■ **Your task**: From the entries below, return only the lines starting at the one that contains "Filter orders by Insurance" and ending at the one that contains "Increase blank pages with the up stepper", exactly as they stand.

Stored data entries:

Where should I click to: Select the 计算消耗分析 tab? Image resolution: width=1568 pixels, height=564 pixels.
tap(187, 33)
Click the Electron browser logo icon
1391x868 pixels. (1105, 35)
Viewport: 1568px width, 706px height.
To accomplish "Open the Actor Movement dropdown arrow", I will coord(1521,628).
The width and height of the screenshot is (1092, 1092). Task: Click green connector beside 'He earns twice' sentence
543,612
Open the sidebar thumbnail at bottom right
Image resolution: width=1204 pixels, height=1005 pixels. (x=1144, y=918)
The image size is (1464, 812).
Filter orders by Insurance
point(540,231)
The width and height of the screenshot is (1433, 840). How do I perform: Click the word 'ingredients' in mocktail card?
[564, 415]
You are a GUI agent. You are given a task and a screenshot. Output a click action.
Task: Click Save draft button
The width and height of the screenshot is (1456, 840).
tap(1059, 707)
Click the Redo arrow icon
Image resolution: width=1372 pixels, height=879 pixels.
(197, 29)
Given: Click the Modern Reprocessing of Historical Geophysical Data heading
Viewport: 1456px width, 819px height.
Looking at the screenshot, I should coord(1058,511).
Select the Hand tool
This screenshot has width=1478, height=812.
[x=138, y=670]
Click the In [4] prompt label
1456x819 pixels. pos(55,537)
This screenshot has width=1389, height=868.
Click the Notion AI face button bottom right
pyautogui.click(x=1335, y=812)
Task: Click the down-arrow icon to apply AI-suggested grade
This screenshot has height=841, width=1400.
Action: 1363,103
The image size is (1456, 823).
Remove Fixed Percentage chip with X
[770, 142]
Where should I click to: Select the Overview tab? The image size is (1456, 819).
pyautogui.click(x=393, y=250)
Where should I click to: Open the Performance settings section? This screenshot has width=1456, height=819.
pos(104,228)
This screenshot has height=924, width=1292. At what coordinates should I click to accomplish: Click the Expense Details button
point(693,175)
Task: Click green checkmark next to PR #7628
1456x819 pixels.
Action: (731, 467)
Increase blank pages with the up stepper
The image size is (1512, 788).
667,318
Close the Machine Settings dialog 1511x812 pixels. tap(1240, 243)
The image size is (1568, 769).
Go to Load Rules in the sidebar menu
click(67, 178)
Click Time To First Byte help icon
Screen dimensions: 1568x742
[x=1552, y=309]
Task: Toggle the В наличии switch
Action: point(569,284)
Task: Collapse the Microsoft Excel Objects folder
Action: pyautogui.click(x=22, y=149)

■ **Solution to the exercise**:
Filter orders by Insurance
point(540,231)
The width and height of the screenshot is (1433, 840). How do I perform: Click the word 'ingredients' in mocktail card?
[564, 415]
You are a GUI agent. You are given a task and a screenshot. Output a click action.
Task: Click Save draft button
The width and height of the screenshot is (1456, 840).
tap(1059, 707)
Click the Redo arrow icon
Image resolution: width=1372 pixels, height=879 pixels.
(197, 29)
Given: Click the Modern Reprocessing of Historical Geophysical Data heading
Viewport: 1456px width, 819px height.
Looking at the screenshot, I should coord(1058,511).
Select the Hand tool
This screenshot has width=1478, height=812.
[x=138, y=670]
Click the In [4] prompt label
1456x819 pixels. pos(55,537)
This screenshot has width=1389, height=868.
Click the Notion AI face button bottom right
pyautogui.click(x=1335, y=812)
Task: Click the down-arrow icon to apply AI-suggested grade
This screenshot has height=841, width=1400.
Action: 1363,103
The image size is (1456, 823).
Remove Fixed Percentage chip with X
[770, 142]
Where should I click to: Select the Overview tab? The image size is (1456, 819).
pyautogui.click(x=393, y=250)
Where should I click to: Open the Performance settings section? This screenshot has width=1456, height=819.
pos(104,228)
This screenshot has height=924, width=1292. At what coordinates should I click to accomplish: Click the Expense Details button
point(693,175)
Task: Click green checkmark next to PR #7628
1456x819 pixels.
Action: (731, 467)
Increase blank pages with the up stepper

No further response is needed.